Except the 6-foot-1, 197-pounder fell all the way to No. 221 to the 49ers…making him the 43rd pick of the sixth round.
Was the rookie stunned by how far he fell? That was one of the questions brought up in his first meeting with the Bay Area media on Thursday, May 12.
Castro-Fields experienced his draft day disappointment after the first two days of the draft.
“It was hard to wait,” Castro-Fields told reporters. “I was surrounded by family, my teammate K.J. Hamler came down, I had a lot of people come and support me.”
But what’s his response now?
“I just use it as fuel,” Castro-Fields declared. “Life is not fair. You never really know. So I’m just going to use that as fuel and propel myself forward. I get a new opportunity with the 49ers — a great organization. I’m blessed to be here. And I’m in Cali. Life is good.”
Despite falling that low, former 49ers general manager Scot McCloughan told The Athletic’s Matt Barrows that he likes the selection the 49ers made to get Castro-Fields, mentioned in this Heavy on 49ers story. The former 49ers executive from 2005 to 2009 told Barrows that Castro-Fields “is a hell of a pick.”
Facing ‘Best Receiver’ Also Sharpened Castro-Fields
Again, Castro-Fields enters the league having gone against Wilson (the 10th overall pick in the draft) and Olave (No. 11 overall).
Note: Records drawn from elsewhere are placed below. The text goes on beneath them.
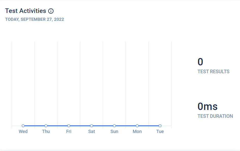Click the Fri axis label
This screenshot has width=240, height=151.
pos(69,131)
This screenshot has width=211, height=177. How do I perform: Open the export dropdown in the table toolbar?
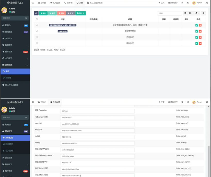coord(197,13)
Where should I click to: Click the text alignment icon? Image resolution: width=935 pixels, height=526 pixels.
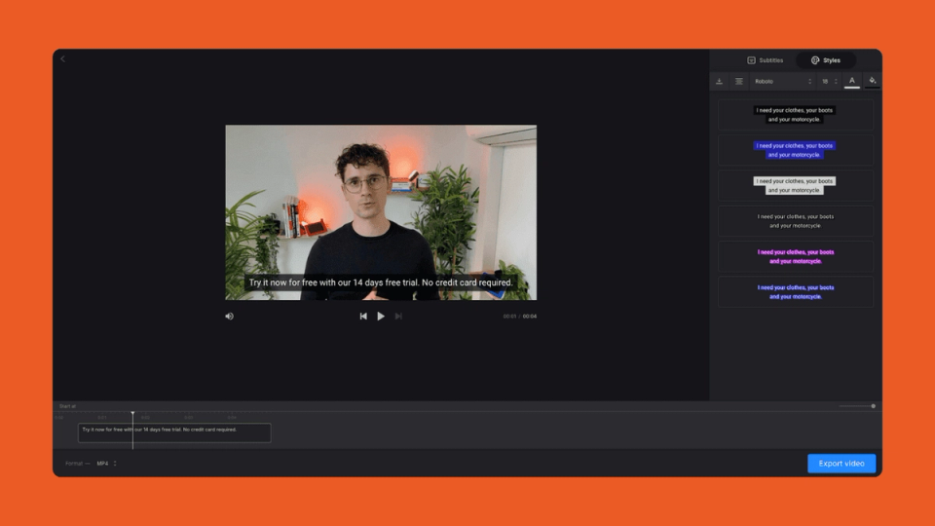point(739,81)
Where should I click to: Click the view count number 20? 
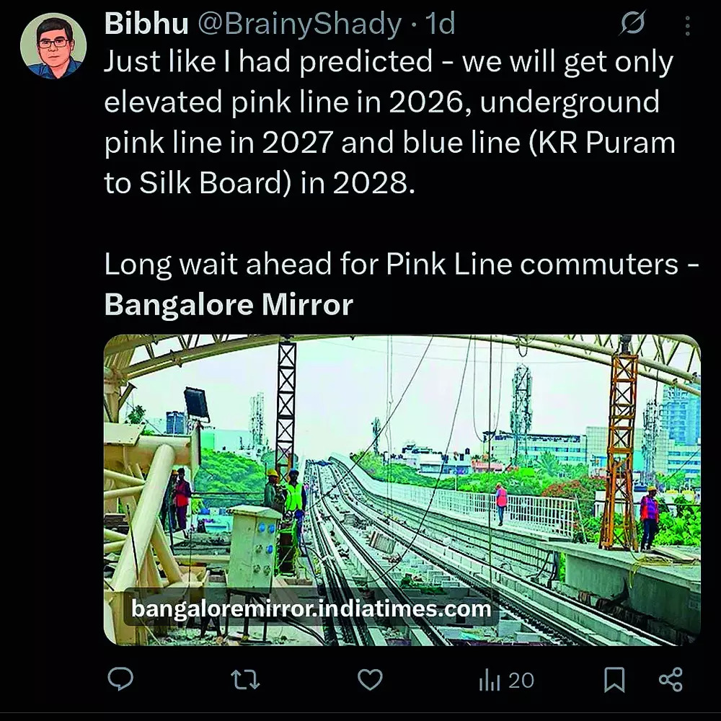[521, 681]
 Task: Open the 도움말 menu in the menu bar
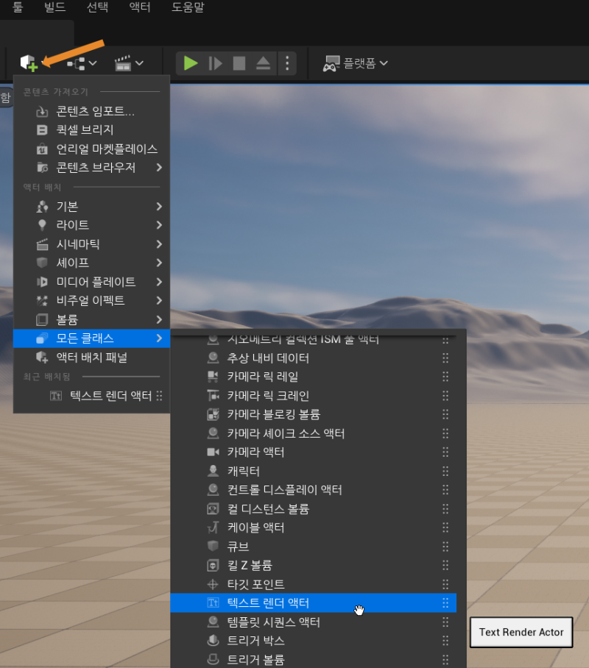[x=188, y=8]
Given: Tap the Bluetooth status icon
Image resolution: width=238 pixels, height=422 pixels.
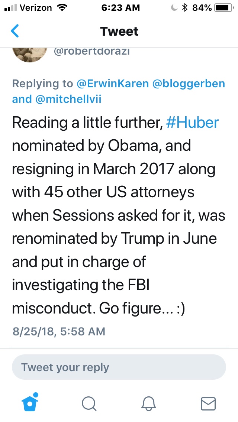Looking at the screenshot, I should click(184, 7).
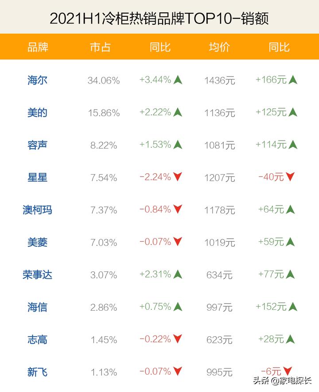Click the 头条 @家电探长 watermark
This screenshot has height=392, width=319.
[x=282, y=380]
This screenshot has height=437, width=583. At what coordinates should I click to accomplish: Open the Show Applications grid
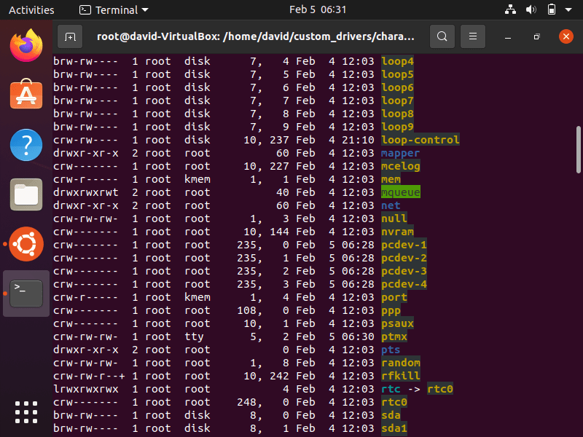pos(26,412)
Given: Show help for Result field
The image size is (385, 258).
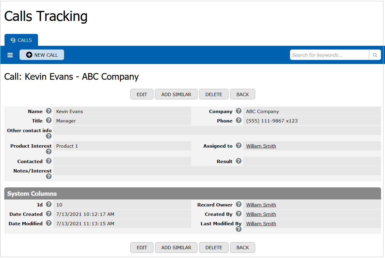Looking at the screenshot, I should pyautogui.click(x=239, y=161).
However, he believes it wasn’t those two whom he considers the best he’s gone against. It was actually another first round talent who also went in the first round Castro-Fields said was the “best receiver” he went against: His teammate Jahan Dotson, the 16th overall selection in the ’22 draft.
“I feel he was the best receiver in the country,” Castro-Fields said. “So when I got to go against the O-State guys and people like that who are good at their craft as well, I knew I was ready just because I was going against ‘Han’ every practice,” Castro-Fields said.
He also played at Penn State during a time he witnessed the following: A breakout 2019 that saw him shatter personal bests in pass breakups and tackles but then followed by a truncated 2020 during the coronavirus pandemic.
Castro-Fields didn’t always get the opportunity to fully showcase his high-caliber athleticism for PSU. But he still leaves State College with a “one of a kind” experience that now has him prepared to respond to falling in the draft.
“Obviously, you want things to be better. But I grew up a lot from all these situations that happened,” Castro-Fields said. “All the ups and downs ultimately made me a better person, a better teammate…that Penn State experience was one of a kind. It’s the brotherhood we created and the fellowship we had and all the connections I made, one of a kind.”